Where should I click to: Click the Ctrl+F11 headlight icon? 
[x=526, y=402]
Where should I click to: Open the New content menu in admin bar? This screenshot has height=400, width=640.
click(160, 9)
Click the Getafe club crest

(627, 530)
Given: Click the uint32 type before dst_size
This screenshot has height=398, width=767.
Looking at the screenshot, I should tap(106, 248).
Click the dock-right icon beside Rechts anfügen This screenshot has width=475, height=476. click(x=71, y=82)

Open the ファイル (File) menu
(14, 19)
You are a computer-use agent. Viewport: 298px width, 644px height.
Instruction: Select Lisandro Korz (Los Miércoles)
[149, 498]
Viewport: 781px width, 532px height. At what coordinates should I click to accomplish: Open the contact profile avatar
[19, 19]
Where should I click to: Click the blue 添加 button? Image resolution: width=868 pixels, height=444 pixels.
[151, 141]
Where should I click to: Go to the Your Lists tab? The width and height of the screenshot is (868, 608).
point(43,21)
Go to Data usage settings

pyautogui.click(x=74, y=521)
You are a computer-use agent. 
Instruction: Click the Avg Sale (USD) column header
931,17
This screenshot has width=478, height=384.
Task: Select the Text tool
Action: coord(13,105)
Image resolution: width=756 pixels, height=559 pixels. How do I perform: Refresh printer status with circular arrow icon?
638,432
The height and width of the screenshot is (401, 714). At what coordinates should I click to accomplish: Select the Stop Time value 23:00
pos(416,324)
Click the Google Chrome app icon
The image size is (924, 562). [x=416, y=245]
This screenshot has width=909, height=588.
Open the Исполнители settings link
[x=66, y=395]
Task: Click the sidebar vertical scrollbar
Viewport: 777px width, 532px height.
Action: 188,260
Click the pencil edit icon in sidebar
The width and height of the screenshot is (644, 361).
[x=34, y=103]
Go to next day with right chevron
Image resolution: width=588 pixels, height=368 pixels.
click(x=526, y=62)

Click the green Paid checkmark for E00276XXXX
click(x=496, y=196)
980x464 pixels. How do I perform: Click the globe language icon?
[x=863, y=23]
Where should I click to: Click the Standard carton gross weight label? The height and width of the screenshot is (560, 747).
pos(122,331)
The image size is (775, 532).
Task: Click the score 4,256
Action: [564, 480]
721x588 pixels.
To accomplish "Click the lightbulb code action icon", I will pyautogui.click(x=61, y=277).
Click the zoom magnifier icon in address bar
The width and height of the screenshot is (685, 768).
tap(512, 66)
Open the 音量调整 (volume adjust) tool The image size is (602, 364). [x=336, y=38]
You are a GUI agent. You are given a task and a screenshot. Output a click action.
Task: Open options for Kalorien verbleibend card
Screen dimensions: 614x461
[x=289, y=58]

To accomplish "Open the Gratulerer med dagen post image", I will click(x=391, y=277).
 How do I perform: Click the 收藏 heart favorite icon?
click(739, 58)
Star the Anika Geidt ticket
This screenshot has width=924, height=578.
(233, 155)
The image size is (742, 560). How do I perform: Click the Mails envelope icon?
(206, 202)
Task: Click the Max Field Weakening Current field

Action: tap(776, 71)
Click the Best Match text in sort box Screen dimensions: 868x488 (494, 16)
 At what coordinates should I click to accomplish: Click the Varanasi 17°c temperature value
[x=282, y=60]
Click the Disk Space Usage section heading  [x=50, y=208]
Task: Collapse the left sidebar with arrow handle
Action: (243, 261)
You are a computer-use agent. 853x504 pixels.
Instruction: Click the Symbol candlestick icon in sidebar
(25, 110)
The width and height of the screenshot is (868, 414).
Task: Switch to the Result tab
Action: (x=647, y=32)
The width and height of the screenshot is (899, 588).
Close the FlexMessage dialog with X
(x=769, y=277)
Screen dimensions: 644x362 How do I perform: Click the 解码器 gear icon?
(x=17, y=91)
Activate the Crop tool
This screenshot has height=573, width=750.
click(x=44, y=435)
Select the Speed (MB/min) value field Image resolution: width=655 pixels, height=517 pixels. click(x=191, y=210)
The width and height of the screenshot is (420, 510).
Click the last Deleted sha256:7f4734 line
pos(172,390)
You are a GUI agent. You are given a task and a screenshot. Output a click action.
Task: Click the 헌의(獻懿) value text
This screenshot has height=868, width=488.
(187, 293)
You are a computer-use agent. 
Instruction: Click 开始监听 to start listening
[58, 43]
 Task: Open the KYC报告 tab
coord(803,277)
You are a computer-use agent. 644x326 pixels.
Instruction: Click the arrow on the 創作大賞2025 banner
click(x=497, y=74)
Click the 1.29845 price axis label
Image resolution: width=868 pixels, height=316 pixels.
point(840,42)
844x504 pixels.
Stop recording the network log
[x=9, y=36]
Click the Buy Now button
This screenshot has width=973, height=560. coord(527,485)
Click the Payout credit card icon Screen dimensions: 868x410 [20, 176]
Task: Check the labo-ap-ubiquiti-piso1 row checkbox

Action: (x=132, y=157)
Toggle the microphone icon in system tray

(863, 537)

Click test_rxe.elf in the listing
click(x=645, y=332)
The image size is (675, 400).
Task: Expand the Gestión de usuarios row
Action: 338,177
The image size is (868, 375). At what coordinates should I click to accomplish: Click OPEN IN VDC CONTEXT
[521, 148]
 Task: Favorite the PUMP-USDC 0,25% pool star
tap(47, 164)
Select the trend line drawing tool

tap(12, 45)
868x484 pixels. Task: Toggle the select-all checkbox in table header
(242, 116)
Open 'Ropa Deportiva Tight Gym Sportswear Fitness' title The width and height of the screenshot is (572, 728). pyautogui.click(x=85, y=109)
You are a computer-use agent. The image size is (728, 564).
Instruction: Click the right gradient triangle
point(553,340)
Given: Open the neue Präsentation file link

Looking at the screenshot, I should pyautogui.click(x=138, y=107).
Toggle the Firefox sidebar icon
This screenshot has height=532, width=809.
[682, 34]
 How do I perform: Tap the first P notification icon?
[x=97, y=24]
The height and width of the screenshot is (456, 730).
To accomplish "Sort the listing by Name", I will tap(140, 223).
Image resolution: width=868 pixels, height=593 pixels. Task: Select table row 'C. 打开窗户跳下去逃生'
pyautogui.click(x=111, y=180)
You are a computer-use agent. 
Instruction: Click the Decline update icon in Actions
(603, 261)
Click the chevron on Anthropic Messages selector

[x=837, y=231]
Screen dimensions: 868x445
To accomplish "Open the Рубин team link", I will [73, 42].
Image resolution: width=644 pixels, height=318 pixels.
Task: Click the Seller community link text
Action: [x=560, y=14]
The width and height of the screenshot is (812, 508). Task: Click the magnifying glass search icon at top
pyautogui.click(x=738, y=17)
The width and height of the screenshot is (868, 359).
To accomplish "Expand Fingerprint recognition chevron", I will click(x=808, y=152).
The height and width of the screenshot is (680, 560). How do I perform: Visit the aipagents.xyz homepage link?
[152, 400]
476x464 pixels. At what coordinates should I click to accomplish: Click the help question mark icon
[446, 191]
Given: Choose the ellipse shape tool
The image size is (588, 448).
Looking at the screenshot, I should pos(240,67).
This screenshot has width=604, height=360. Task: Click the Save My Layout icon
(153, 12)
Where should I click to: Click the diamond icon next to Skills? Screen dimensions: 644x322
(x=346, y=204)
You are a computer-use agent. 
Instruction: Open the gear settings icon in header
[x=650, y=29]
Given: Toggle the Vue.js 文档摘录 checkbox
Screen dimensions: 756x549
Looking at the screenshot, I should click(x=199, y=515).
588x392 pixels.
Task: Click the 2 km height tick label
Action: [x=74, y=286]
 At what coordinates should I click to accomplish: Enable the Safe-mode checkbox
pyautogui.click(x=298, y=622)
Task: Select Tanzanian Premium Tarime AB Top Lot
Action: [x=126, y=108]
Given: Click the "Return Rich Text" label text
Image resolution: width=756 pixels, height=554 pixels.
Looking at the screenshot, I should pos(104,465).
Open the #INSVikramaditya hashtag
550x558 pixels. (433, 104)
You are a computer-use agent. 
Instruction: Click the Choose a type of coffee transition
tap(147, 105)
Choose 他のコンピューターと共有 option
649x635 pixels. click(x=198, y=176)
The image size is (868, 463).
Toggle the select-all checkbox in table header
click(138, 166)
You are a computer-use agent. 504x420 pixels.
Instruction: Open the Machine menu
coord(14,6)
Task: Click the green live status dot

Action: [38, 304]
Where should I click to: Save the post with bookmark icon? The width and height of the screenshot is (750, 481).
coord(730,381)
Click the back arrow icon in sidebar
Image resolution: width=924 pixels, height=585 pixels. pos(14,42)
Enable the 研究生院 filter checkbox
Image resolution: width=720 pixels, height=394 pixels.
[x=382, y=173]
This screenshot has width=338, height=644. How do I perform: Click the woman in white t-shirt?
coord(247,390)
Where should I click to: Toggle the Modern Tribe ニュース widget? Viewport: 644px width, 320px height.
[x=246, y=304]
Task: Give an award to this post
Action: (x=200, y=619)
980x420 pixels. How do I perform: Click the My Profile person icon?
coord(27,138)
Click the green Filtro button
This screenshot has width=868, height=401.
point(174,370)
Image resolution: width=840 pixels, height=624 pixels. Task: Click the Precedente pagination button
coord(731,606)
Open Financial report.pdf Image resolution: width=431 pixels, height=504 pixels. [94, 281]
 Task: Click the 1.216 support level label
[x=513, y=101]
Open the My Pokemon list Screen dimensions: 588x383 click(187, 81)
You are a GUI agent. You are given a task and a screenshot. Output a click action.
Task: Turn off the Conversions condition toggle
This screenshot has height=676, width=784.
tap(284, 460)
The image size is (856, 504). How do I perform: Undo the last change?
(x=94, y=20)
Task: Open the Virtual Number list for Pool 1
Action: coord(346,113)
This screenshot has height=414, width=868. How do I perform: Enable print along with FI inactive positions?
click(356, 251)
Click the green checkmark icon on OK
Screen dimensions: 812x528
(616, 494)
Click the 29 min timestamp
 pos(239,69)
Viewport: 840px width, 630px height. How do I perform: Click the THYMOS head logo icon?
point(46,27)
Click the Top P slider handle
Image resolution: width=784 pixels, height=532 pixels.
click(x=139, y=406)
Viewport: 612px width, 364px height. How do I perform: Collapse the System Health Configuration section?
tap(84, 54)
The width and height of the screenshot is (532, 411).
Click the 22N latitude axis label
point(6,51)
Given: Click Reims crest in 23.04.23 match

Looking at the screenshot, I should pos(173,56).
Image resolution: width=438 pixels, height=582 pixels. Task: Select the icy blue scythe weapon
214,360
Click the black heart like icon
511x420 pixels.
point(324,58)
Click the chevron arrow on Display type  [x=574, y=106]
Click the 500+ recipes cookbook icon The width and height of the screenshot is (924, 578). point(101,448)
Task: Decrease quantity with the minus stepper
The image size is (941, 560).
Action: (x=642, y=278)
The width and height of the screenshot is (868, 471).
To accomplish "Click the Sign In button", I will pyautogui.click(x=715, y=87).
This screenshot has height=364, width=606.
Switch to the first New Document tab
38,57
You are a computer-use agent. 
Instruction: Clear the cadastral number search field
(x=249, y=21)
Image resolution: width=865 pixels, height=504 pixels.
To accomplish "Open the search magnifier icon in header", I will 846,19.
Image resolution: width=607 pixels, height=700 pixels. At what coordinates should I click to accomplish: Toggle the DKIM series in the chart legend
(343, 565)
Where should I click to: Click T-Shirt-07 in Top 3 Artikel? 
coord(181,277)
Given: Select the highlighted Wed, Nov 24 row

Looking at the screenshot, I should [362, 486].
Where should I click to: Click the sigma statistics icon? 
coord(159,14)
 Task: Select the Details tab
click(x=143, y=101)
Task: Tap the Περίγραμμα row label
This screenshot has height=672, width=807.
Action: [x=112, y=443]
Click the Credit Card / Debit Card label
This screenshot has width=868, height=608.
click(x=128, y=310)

####################

■ **WORK TASK**
Pull every line holding "magnifier" out of the records.

■ **SOLUTION FOR THIS EXERCISE**
Click the zoom magnifier icon in address bar
To accomplish "Open the search magnifier icon in header", I will 846,19.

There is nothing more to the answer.